Bruxelles revoit sa position : les sanctions économiques générales contre la Syrie sont levées, mais l’Union européenne maintient la pression sur les figures de l’ancien régime Assad.
Un tournant diplomatique vient de s’amorcer. L’Union européenne a annoncé la levée progressive de ses sanctions économiques contre la Syrie, tout en conservant les restrictions ciblées à l’encontre des anciens dignitaires du régime déchu de Bachar al-Assad. La décision a été rendue publique par la cheffe de la diplomatie européenne, Kaja Kallas, à l’issue d’une réunion des ministres des Affaires étrangères des Vingt-Sept.
« Sauver des vies doit être notre priorité absolue en Syrie », a déclaré Mme Kallas, justifiant une décision qualifiée de pragmatique face à l’urgence humanitaire.
Stabiliser ou sanctionner : l’Europe fait le choix du redressement
La guerre civile syrienne, qui a duré plus d’une décennie, a laissé derrière elle un pays exsangue : 90 % de la population vit aujourd’hui sous le seuil de pauvreté, selon les Nations unies. L’électricité publique ne fonctionne que deux heures par jour, et des millions de Syriens restent déplacés à l’intérieur comme à l’extérieur du pays.
Dans ce contexte, l’Union européenne veut soutenir la transition menée par le nouveau président Ahmad al-Sharaa, arrivé au pouvoir après l’insurrection qui a renversé Bachar al-Assad fin 2024. Les sanctions sont donc levées de manière conditionnelle : tout retour à la violence ou aux pratiques autoritaires pourrait entraîner leur réactivation.
« Soit nous leur donnons une chance de stabiliser le pays, soit nous assistons à un effondrement comme en Afghanistan », a prévenu Kallas.

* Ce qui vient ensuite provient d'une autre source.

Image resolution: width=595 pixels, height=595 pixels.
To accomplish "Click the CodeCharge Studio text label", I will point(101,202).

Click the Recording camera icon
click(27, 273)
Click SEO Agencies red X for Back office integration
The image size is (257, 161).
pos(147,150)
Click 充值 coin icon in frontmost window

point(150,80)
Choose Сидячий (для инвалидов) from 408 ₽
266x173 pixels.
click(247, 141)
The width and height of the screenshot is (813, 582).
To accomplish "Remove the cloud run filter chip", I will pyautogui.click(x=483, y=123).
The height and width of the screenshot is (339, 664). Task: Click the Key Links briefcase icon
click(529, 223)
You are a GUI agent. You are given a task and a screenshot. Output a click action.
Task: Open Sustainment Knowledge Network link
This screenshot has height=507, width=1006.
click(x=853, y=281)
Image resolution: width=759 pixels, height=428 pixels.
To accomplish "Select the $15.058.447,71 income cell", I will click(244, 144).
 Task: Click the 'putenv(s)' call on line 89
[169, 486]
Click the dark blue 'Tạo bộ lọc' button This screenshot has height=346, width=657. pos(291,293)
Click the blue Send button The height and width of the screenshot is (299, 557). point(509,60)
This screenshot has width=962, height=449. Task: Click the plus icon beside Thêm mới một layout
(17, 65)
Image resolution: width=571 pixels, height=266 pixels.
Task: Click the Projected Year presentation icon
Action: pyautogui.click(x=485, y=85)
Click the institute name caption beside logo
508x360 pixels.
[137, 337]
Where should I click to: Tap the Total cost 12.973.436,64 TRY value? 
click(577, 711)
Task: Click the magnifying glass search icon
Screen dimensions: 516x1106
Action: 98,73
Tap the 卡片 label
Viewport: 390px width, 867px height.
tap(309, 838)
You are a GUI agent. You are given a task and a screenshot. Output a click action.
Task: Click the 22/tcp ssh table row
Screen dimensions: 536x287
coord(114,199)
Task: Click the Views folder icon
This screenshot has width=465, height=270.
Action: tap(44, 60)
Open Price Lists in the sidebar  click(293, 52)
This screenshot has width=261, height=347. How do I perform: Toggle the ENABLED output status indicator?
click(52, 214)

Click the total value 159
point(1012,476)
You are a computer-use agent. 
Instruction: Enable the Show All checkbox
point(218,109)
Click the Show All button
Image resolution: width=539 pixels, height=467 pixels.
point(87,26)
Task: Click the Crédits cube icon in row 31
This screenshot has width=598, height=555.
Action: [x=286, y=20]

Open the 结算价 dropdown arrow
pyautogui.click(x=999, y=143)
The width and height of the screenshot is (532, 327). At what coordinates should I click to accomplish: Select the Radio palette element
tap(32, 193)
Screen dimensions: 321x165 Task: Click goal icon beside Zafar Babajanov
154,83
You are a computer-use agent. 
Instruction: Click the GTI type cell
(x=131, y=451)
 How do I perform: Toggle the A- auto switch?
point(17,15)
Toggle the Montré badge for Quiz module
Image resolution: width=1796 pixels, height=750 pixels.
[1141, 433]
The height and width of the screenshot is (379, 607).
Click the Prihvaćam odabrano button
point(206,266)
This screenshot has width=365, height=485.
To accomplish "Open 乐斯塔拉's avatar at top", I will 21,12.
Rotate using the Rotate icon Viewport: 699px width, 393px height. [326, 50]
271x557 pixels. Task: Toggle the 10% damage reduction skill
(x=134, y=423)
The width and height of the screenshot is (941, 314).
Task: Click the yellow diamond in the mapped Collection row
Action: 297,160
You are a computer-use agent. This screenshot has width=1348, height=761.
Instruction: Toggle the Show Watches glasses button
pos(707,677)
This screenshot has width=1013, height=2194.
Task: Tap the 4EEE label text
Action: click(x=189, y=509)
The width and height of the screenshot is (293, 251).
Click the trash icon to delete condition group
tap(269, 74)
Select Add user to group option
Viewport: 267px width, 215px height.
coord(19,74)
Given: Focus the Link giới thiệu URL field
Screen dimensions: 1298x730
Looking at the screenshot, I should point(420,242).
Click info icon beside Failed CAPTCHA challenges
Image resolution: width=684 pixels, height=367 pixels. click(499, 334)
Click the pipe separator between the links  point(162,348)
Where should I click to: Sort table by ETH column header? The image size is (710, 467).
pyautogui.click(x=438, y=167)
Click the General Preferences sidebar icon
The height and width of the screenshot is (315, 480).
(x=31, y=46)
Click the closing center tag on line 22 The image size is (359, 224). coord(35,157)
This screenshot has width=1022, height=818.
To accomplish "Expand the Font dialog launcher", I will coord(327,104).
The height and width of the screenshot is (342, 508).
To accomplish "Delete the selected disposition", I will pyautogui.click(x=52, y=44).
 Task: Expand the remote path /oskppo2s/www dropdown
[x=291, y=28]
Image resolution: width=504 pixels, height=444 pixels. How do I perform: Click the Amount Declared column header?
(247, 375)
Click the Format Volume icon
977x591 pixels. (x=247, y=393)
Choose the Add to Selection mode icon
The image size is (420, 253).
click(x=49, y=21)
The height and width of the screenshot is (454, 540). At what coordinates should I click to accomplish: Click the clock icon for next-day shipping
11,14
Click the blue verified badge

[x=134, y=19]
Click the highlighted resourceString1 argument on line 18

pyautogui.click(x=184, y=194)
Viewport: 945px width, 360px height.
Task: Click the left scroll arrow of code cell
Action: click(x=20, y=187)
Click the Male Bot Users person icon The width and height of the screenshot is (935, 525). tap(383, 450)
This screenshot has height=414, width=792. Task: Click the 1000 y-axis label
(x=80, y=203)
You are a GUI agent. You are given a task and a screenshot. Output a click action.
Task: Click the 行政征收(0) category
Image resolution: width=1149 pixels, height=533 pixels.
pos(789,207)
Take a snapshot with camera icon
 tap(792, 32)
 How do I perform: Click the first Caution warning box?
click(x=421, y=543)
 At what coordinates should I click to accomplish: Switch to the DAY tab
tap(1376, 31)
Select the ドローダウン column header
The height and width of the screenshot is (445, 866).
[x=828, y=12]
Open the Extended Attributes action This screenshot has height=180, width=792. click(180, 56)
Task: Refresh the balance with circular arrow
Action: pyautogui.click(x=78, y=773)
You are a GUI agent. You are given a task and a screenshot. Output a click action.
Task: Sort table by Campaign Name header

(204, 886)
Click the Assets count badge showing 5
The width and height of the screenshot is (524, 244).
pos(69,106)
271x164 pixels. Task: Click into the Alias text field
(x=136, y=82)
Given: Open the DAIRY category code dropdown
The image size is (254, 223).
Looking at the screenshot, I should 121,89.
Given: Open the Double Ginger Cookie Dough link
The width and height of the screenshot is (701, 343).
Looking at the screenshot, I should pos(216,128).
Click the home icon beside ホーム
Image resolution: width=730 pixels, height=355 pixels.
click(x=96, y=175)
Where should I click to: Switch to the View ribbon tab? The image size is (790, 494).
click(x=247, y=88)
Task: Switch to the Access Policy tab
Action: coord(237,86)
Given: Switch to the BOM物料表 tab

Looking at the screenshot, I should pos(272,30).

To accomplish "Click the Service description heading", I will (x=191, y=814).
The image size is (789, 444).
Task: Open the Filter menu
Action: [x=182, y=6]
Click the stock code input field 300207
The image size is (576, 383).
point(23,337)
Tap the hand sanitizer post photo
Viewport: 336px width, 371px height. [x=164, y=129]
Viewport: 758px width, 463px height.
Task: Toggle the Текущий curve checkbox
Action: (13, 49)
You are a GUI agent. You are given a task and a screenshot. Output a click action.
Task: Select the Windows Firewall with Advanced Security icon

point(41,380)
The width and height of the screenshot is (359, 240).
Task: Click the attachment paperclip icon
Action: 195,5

Une coordination transatlantique discrète mais réelle
Cette décision intervient quelques jours après la visite du président américain Donald Trump à Damas, où il a lui aussi annoncé un allègement des sanctions américaines. La synchronisation des annonces, sans être officiellement concertée, illustre un changement d’approche occidental : favoriser la reconstruction plutôt que l’isolement.
Des lignes rouges maintenues
Si l’économie syrienne obtient un sursis, l’Union européenne affirme qu’elle n’abandonne pas ses principes. Le Conseil européen a précisé que les sanctions sur les armes et les technologies pouvant être utilisées pour la répression interne resteront en vigueur. De nouvelles mesures ciblées seront même ajoutées contre ceux qui menacent la stabilité ou violent les droits humains.
Dans les rues de Syrie, un souffle d’espoir
L’annonce a été accueillie par des scènes de liesse dans plusieurs villes syriennes, tandis que les voisins arabes – notamment le Liban et la Jordanie – ont salué cette évolution. Ces pays accueillent depuis des années des millions de réfugiés syriens et espèrent voir le retour d’une stabilité durable.
« Il ne peut y avoir de paix sans voie de redressement économique », a conclu Kaja Kallas.
La levée des sanctions européennes n’est pas une récompense, mais une tentative d’ouvrir une fenêtre de réhabilitation pour un pays ruiné. Un pari risqué, mais peut-être nécessaire.